Mais ge sai aussi bien conter
Et en roumanz et en latin[1],
Aussi au soir com au matin
Devant contes et devant dus,
Et si resai bien faire plus
Quant ge sui à cort et à feste,
Gar ge sai de chançon de geste.

Gautières sui, qu’el mont n’a tel :
Ge sai de Guillaume au tinel
Si com il arriva as nés ;
Et de Renoart au cort nés
Sai-ge bien chanter com ge vueil[2] ;
Et si sai d’Aie de Nantueil
Si com ele fu en prison ;
Si sai de Garins d’Avignon
Qui mult estore bon romans :
Si sai de Guion d’Aleschans
Et de Vivien de Bourgogne :
Si sai de Bernart de Saisoigne
Et de Guiteclin de Brebant :
Si sai d’Ogier de Montaubant
Si com il conquist Ardennois ;
Si sai de Renaut le Danois ;
Mais de chanter n’ai-ge or cure :
Ge sai des romanz d’aventure[3]

  1. Voici la note de Legrand d’Aussy à propos de ce passage : « Quoique après tout il pût très-bien se faire qu’un ménétrier sût le latin, et fût par conséquent en état de composer des contes dans cette langue, je suis convaincu pourtant qu’on s’en gardait bien. J’en ai vu très-peu, au moins dans toutes les recherches que j’ai faites, et l’on conviendra sans peine qu’il n’y avait pas assez de gens capables d’entendre le latin pour que les contes écrits en cette langue fussent bien communs. Ainsi ce dont se vante le querelleur ne serait ici qu’une forfanterie pure, ou qu’une espèce de cartel qu’il propose et se fait fort de soutenir quand on voudra. »

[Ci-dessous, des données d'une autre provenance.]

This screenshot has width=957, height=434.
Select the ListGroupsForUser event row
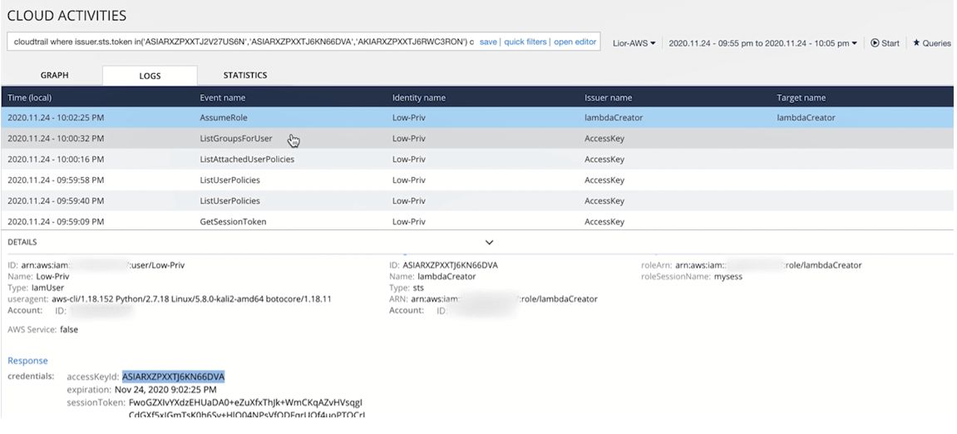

  2. On peut voir, pour Guillaume et Renoart, les détails que j’ai donnés sur eux page 378 de mon premier volume de Mystères inédits ; mais je dois faire remarquer ici une chose dont Legrand-d’Aussy ne s’est point aperçu, c’est que le jongleur qui se prétend si instruit commet à chaque nom qu’il cite une méprise grossière, dans le but probablement de faire rire son auditoire. Ainsi il devrait dire : Guillaume au cort nés et Renoart au tinel, Aie d’Avignon et Garins de Nanteuil, Guions de Bourgogne et Vivien d’Aleschans, Bernart de Brabant et Guiteclin de Sassoigne, Ogier le Danoit et Renaut de Montauban, Perceval le Galois et Percenoble de Blois, Girard de Vienne et Tibaut d’Aspremont, tandis qu’il dit précisément le contraire. On connaît assez, les noms de tous ces héros de nos vieilles épopées pour me dispenser de donner des détails sur ceux qui les portent.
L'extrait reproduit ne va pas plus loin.